Lui suggested further that when it comes to the mental health services offered at the centers in Maine, parents could see their children put on an “affirm-only” path to social or medical transvestitism.
“These clinics are quite literally seeding their own customers,” Lui recently told Blaze News. “They’re getting the kids into therapy, and the therapists push them onto that transgender train or they keep letting them ruminate on their feelings then start diagnosing them with ADD, and anxiety, and depression — then they prescribe them those [addictive] medications.”
Despite these concerns, the MSAD 11 board is moving ahead with a vote next month to pursue implementation of the health center.
Blaze News reached out to HealthReach and to MSAD 11 superintendent Patricia Hopkins for comment but did not receive responses by deadline.
“The reason we pick on a district like MSAD 11 is because it’s blue,” said Lui. “It’s very blue, and the school board — they’re very nasty to the local parents.”
Defunding some, not all FQHCs
Federally funded health clinics in other blue states have provided “care” in schools that might conflict with Trump’s executive orders or at the very least give pause to elements of his administration.
La Clinica de La Raza, which
has received millions in federal taxpayer dollars through the HRSA, has a center at San Lorenzo High School in San Lorenzo, California.
Parents Defending Education
reported that while making no mention of such services on its website, the San Lorenzo health center offers students access to chest binders, “gender-affirming hormone therapy and other types of medical transition services”; “support with name/pronoun changes and transitioning socially, legally, etc.”; and “help connecting queer youth with resources.”
Blaze News reached out to the HRSA regarding health centers’ compliance with recent presidential executive orders and observance of parental rights.
A spokesman stated that “health centers are required to follow all applicable federal, state, and local laws, including any laws applicable to parental consent and health care,” and indicated further that changes to the “Health Center Program Compliance Manual are made on an ongoing basis as needed.”
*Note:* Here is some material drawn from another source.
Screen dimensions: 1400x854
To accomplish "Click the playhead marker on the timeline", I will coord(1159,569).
The relative weakness of parental rights in blue states could pave the way for the use of federal funds by FQHCs in a manner at odds with Trump’s orders.
For example, Democrats passed a
law in Maine permitting health professionals to provide sex-change drugs and “follow-up care” to minors without obtaining the consent of the patient’s parent or guardian, which the Kennebec Journal noted applies to all of the state’s school-based health centers.
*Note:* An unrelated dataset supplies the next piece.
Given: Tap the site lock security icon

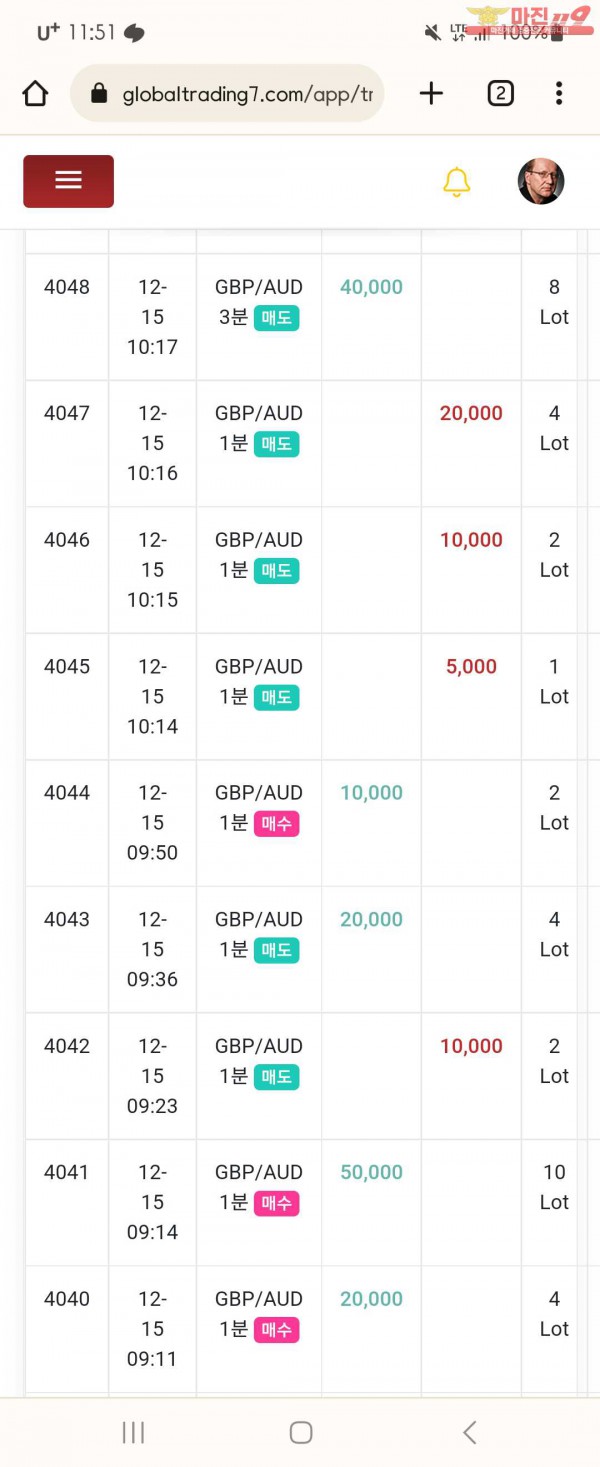Looking at the screenshot, I should [x=99, y=94].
Blaze News reached out to the White House about whether it might defund school-based FQHCs, particularly those found to be improperly using federal tax dollars, but did not receive a response.
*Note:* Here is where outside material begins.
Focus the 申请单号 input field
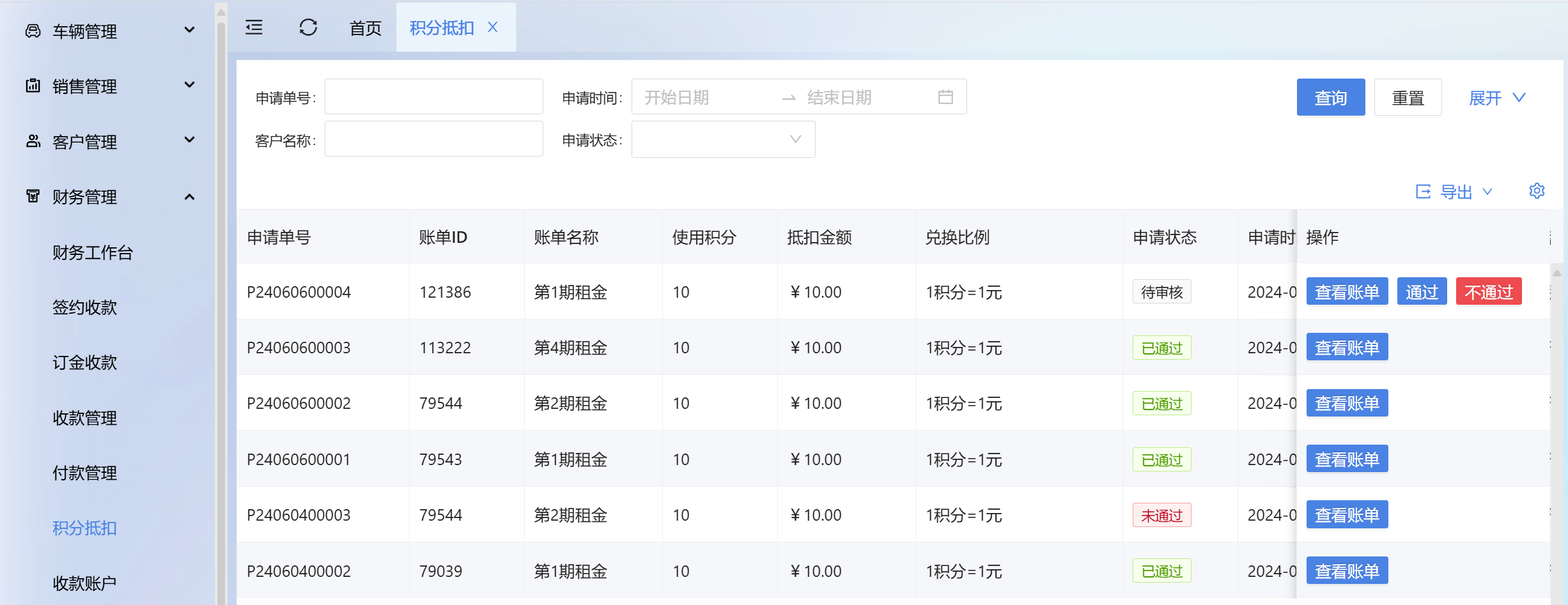This screenshot has height=605, width=1568. pos(433,97)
While it is unclear what the Trump administration might do, Lui indicated this is largely parents’ fight.
Lui suggested that parents must effectively take on the role of local departments of government efficiency — auditors ready to raise concerns with their school boards; push back against the installation of in-school health centers; underscore to other community members the inevitability of municipal and state tax hikes to sustain such clinics; and highlight potential violations of federal policy.
While proponents of the school clinics may engage in emotional blackmail “trotting out a couple kids going, ‘I need the medical clinic,'” seek to silence parents, and/or characterize critics as racists and bigots, Lui said parents must remember that when it comes to the school-based health centers, “You’re spending your own money to trans your kids or other people’s kids.”